The Treasury has acknowledged that the modifications will have an effect on roughly 500 farmers annually. Nonetheless, Jeremy Moody, secretary and adviser to the CAAV, argues that this determine is inaccurate on account of a misunderstanding of the farming trade’s complexities. He asserts that the brand new measures will truly influence round 2,500 farmers yearly.
Moody contends that the Treasury’s evaluation overlooks farmers who solely declare Enterprise Property Reduction (BPR) and never Agricultural Property Reduction (APR). This consists of people who personal land however not the farmhouse, these in farming partnerships, tenant farmers with out possession of land or buildings, and farmers who’re shareholders in household corporations.
“They’re flawed as a result of they’re engaged on an incomplete image,” Moody mentioned. “What they received flawed is, they didn’t know what to ask and HMRC couldn’t reply them even when they’d.”
He estimates that over a era, about 75,000 farms will probably be affected by the modifications.
At present, farmers can declare as much as 100% reduction on inheritance tax for his or her land and buildings by way of APR and for operational tools and livestock by way of BPR. Ranging from April 2026, solely the primary £1 million of their mixed land and enterprise property will qualify for 100% reduction beneath the brand new guidelines. Any quantity above this threshold will probably be topic to inheritance tax at an efficient price of 20%—half the usual price of 40%.

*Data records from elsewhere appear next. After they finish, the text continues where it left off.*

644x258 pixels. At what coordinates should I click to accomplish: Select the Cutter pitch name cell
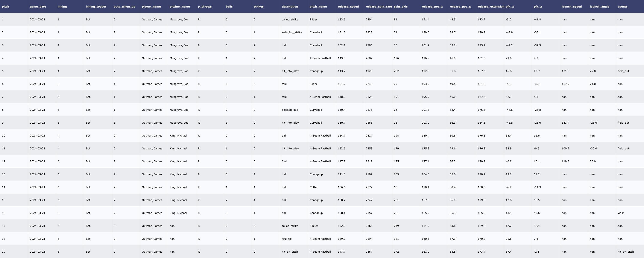pyautogui.click(x=314, y=187)
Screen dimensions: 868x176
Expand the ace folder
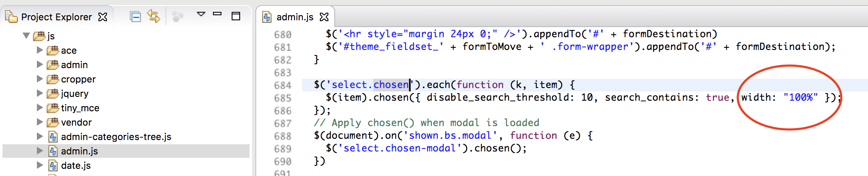(x=40, y=50)
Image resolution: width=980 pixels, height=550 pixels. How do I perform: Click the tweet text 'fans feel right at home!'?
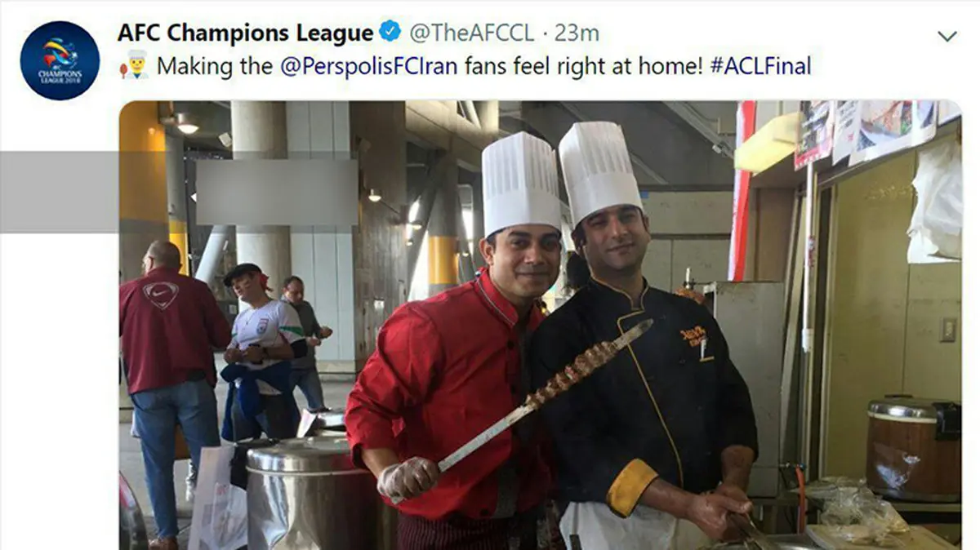coord(584,66)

The federal government argues that farmers can successfully have a nil-rate tax band of £1.5 million every, permitting a married couple to go on as much as £3 million in property tax-free. This calculation consists of private inheritance tax allowances. Nonetheless, Moody disputes this, stating that these thresholds are private and shouldn’t be utilized to enterprise property.

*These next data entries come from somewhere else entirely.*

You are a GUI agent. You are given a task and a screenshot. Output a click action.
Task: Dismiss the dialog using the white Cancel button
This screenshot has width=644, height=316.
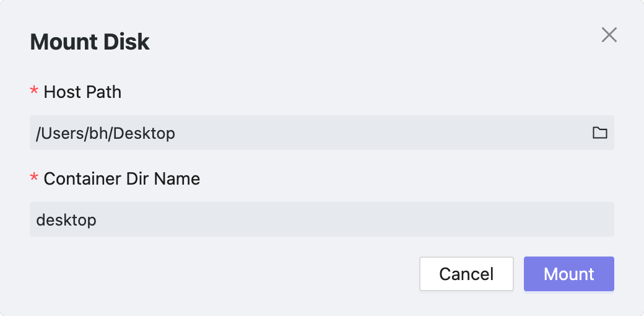466,274
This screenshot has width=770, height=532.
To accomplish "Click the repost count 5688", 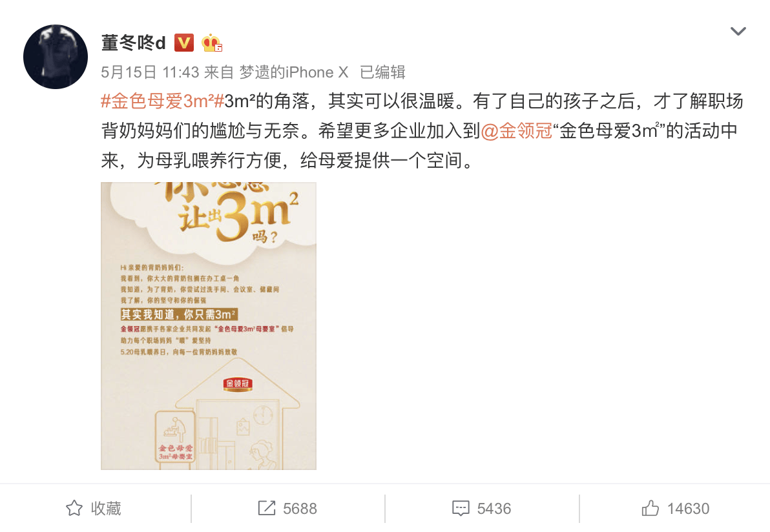I will 300,509.
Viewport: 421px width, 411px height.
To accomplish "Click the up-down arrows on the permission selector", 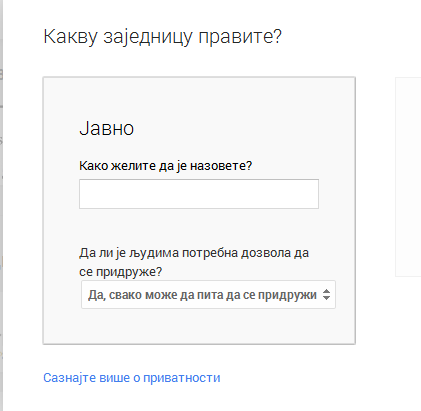I will (x=326, y=295).
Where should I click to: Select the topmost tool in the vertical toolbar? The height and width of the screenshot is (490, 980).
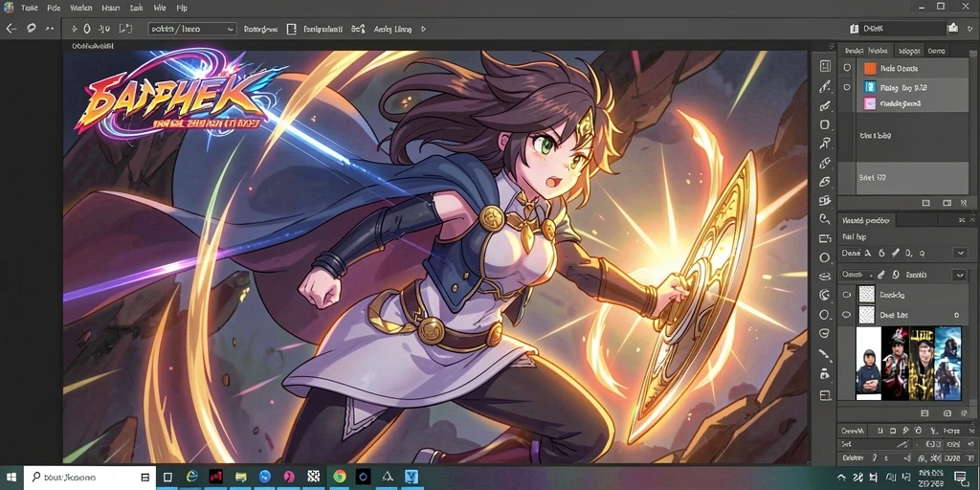825,66
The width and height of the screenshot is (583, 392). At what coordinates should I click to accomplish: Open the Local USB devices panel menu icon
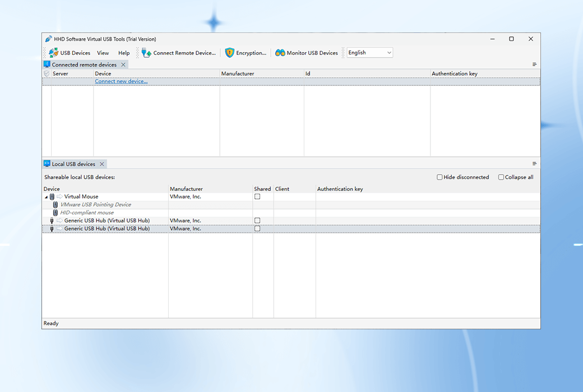534,163
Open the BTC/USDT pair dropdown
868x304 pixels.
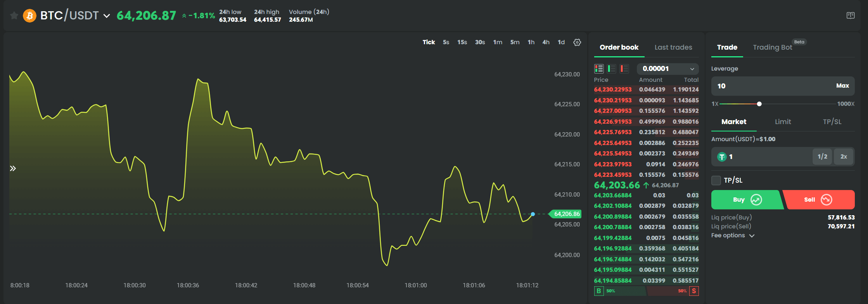pos(107,16)
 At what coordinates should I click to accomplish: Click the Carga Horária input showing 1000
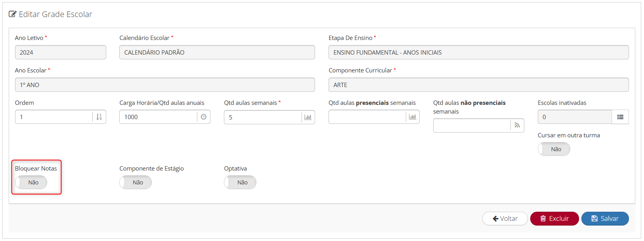point(158,117)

“That appears to me to be principally flawed,” he commented. “In the event you’re throwing all that in opposition to the farm then truly what you’re doing is saying your entire private results will probably be taxed at 40%.”
The BBC Confirm fact-checking service has supported the Treasury’s estimates, and the federal government has publicized this evaluation. Sir Keir Starmer remarked, “All of you’ll be able to take a look at what which means when it comes to the influence. I feel the BBC has already performed it.”
A authorities spokesperson acknowledged: “Our dedication to our farmers is steadfast—we now have dedicated £5 billion to the farming funds over two years, together with extra money than ever for sustainable meals manufacturing… Now we have been clear since this variation was introduced that round 500 claims of Agricultural and Enterprise Property Reduction annually will probably be impacted… It’s not potential to precisely infer inheritance tax legal responsibility from farm web price figures as there are totally different circumstances affecting every farm.”
Moody criticises the federal government’s and BBC’s analyses for not totally understanding the farming trade, resulting in underestimations of the coverage’s influence. He emphasises that many farmers, similar to tenant farmers, might not profit from sure tax allowances and that the modifications may considerably have an effect on their monetary standing.